Description of the task: Every line of the data must be retyped exactly as it stands.

(Pixel coordinate grounding data)

"""

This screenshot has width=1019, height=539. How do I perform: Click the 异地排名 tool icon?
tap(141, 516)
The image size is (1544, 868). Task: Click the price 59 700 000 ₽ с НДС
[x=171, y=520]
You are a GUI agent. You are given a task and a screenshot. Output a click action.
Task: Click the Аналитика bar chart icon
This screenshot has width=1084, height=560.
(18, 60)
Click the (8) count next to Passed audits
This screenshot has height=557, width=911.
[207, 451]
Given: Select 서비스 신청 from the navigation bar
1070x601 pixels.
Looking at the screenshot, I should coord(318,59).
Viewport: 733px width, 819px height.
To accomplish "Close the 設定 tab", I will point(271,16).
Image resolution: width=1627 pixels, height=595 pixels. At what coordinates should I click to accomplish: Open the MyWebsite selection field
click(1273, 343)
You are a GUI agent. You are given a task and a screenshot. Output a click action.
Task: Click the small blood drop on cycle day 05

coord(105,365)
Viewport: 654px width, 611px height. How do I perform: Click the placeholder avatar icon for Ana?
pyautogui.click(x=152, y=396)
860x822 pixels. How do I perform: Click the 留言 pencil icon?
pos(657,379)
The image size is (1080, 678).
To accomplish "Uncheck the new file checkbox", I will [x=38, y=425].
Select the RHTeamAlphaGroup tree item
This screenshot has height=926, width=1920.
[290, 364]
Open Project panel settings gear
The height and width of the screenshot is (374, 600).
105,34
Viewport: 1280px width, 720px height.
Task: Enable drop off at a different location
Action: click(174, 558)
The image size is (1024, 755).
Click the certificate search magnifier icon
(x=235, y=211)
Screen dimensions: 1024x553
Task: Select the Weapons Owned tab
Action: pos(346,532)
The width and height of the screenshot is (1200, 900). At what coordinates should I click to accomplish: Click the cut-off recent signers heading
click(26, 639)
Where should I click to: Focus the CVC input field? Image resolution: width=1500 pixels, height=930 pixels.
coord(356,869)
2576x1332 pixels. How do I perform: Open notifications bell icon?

"""

Task solution:
This screenshot has width=1019, height=539. How do I perform: Click the 异地排名 tool icon?
tap(141, 516)
The image size is (1544, 868). Task: Click the price 59 700 000 ₽ с НДС
[x=171, y=520]
You are a GUI agent. You are given a task and a screenshot. Output a click action.
Task: Click the Аналитика bar chart icon
This screenshot has width=1084, height=560.
(18, 60)
Click the (8) count next to Passed audits
This screenshot has height=557, width=911.
[207, 451]
Given: Select 서비스 신청 from the navigation bar
1070x601 pixels.
Looking at the screenshot, I should coord(318,59).
Viewport: 733px width, 819px height.
To accomplish "Close the 設定 tab", I will point(271,16).
Image resolution: width=1627 pixels, height=595 pixels. At what coordinates should I click to accomplish: Open the MyWebsite selection field
click(1273, 343)
You are a GUI agent. You are given a task and a screenshot. Output a click action.
Task: Click the small blood drop on cycle day 05

coord(105,365)
Viewport: 654px width, 611px height. How do I perform: Click the placeholder avatar icon for Ana?
pyautogui.click(x=152, y=396)
860x822 pixels. How do I perform: Click the 留言 pencil icon?
pos(657,379)
The image size is (1080, 678).
To accomplish "Uncheck the new file checkbox", I will [x=38, y=425].
Select the RHTeamAlphaGroup tree item
This screenshot has height=926, width=1920.
[290, 364]
Open Project panel settings gear
The height and width of the screenshot is (374, 600).
105,34
Viewport: 1280px width, 720px height.
Task: Enable drop off at a different location
Action: click(174, 558)
The image size is (1024, 755).
Click the certificate search magnifier icon
(x=235, y=211)
Screen dimensions: 1024x553
Task: Select the Weapons Owned tab
Action: pos(346,532)
The width and height of the screenshot is (1200, 900). At what coordinates should I click to accomplish: Click the cut-off recent signers heading
click(26, 639)
Where should I click to: Focus the CVC input field? Image resolution: width=1500 pixels, height=930 pixels.
coord(356,869)
2576x1332 pixels. How do I perform: Open notifications bell icon?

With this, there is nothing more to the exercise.